## EXERCISE BRIEF
Extract the complete listing and repeat it word for word.

## MATERIAL TO PROCESS
====================

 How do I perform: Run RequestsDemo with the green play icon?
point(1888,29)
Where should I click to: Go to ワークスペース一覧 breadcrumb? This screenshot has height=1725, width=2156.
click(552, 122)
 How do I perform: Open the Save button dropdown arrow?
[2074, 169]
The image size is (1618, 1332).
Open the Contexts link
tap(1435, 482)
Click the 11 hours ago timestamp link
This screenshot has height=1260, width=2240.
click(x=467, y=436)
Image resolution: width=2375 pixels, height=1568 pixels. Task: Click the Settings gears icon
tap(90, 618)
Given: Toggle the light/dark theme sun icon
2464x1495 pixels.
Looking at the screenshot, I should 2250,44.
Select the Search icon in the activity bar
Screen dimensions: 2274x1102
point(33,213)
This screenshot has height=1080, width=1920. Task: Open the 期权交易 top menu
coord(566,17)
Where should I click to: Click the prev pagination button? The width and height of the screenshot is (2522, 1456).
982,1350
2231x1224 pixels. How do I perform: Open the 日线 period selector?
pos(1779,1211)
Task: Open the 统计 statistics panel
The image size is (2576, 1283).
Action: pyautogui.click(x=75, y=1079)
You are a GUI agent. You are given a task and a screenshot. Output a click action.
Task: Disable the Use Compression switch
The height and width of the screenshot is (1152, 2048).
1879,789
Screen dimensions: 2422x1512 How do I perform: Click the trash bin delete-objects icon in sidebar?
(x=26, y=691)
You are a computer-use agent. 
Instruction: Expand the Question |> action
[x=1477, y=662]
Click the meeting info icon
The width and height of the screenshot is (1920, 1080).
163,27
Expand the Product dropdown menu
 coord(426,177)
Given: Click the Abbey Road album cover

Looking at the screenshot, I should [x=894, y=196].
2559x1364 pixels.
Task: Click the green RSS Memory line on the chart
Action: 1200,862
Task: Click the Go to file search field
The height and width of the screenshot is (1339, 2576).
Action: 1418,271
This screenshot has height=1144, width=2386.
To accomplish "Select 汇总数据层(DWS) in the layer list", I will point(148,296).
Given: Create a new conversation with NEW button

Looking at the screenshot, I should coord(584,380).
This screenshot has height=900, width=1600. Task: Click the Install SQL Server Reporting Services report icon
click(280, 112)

====================

## ANSWER TO THIS EXERCISE
 How do I perform: Run RequestsDemo with the green play icon?
point(1888,29)
Where should I click to: Go to ワークスペース一覧 breadcrumb? This screenshot has height=1725, width=2156.
click(552, 122)
 How do I perform: Open the Save button dropdown arrow?
[2074, 169]
The image size is (1618, 1332).
Open the Contexts link
tap(1435, 482)
Click the 11 hours ago timestamp link
This screenshot has height=1260, width=2240.
click(x=467, y=436)
Image resolution: width=2375 pixels, height=1568 pixels. Task: Click the Settings gears icon
tap(90, 618)
Given: Toggle the light/dark theme sun icon
2464x1495 pixels.
Looking at the screenshot, I should 2250,44.
Select the Search icon in the activity bar
Screen dimensions: 2274x1102
point(33,213)
This screenshot has height=1080, width=1920. Task: Open the 期权交易 top menu
coord(566,17)
Where should I click to: Click the prev pagination button? The width and height of the screenshot is (2522, 1456).
982,1350
2231x1224 pixels. How do I perform: Open the 日线 period selector?
pos(1779,1211)
Task: Open the 统计 statistics panel
The image size is (2576, 1283).
Action: pyautogui.click(x=75, y=1079)
You are a GUI agent. You are given a task and a screenshot. Output a click action.
Task: Disable the Use Compression switch
The height and width of the screenshot is (1152, 2048).
1879,789
Screen dimensions: 2422x1512 How do I perform: Click the trash bin delete-objects icon in sidebar?
(x=26, y=691)
You are a computer-use agent. 
Instruction: Expand the Question |> action
[x=1477, y=662]
Click the meeting info icon
The width and height of the screenshot is (1920, 1080).
163,27
Expand the Product dropdown menu
 coord(426,177)
Given: Click the Abbey Road album cover

Looking at the screenshot, I should [x=894, y=196].
2559x1364 pixels.
Task: Click the green RSS Memory line on the chart
Action: 1200,862
Task: Click the Go to file search field
The height and width of the screenshot is (1339, 2576).
Action: 1418,271
This screenshot has height=1144, width=2386.
To accomplish "Select 汇总数据层(DWS) in the layer list", I will point(148,296).
Given: Create a new conversation with NEW button

Looking at the screenshot, I should coord(584,380).
This screenshot has height=900, width=1600. Task: Click the Install SQL Server Reporting Services report icon
click(280, 112)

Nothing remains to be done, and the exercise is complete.